[Stored data]
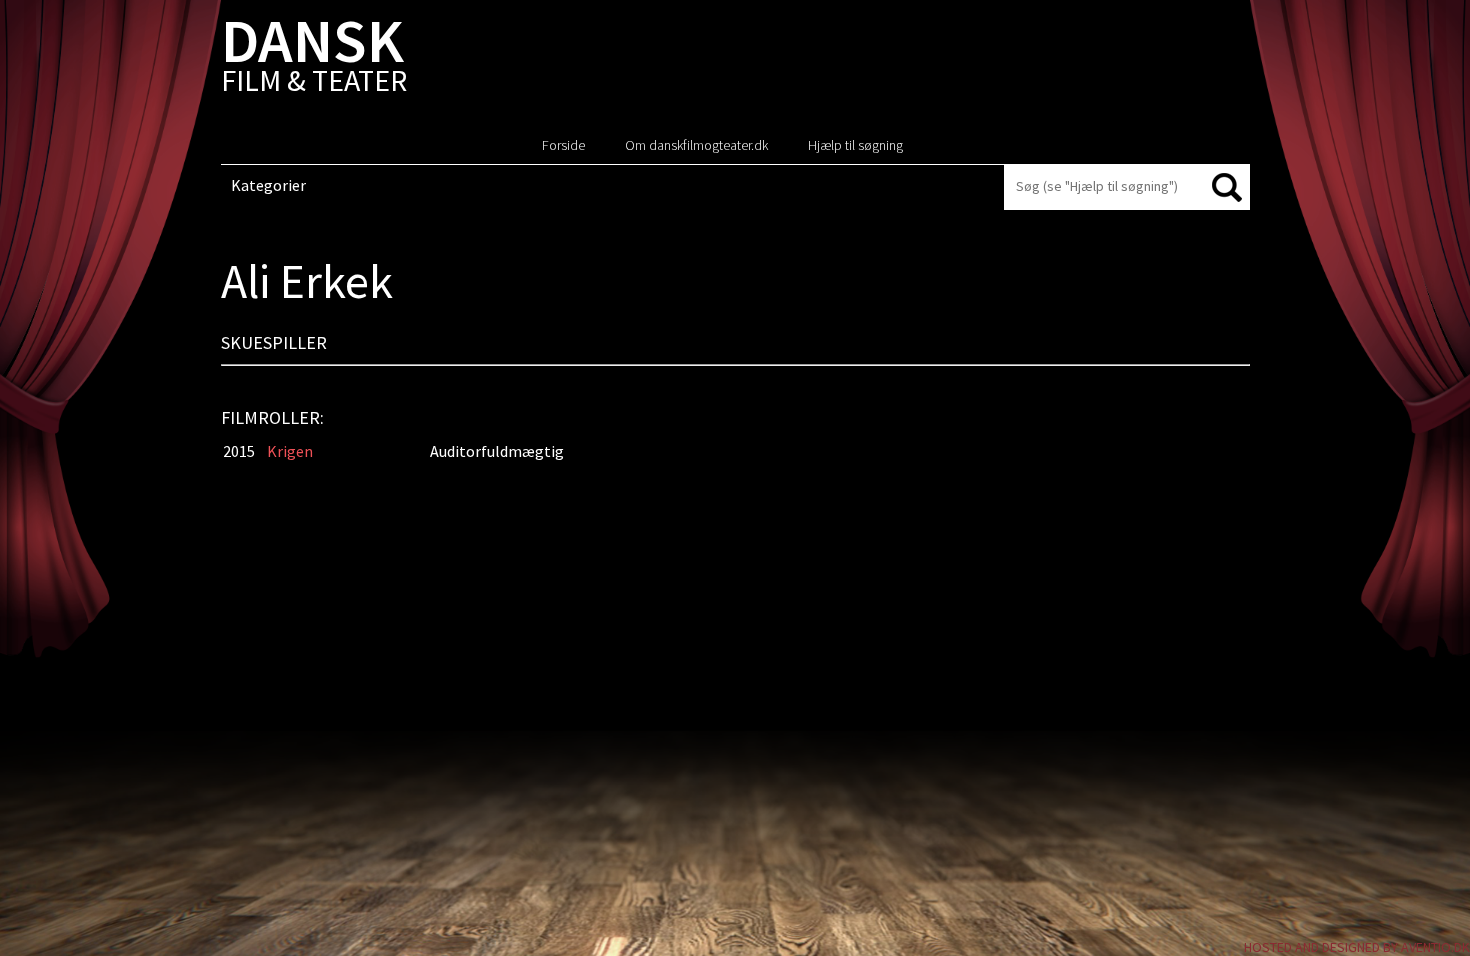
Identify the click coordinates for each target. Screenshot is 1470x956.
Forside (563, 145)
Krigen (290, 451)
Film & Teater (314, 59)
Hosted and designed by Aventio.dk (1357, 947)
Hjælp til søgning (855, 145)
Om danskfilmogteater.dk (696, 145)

> _Task requirements_
Please retype the whole of the data precisely, omitting pictures.

> _Written response_
Identify the click coordinates for each target. Screenshot is 1470x956.
Forside (563, 145)
Krigen (290, 451)
Film & Teater (314, 59)
Hosted and designed by Aventio.dk (1357, 947)
Hjælp til søgning (855, 145)
Om danskfilmogteater.dk (696, 145)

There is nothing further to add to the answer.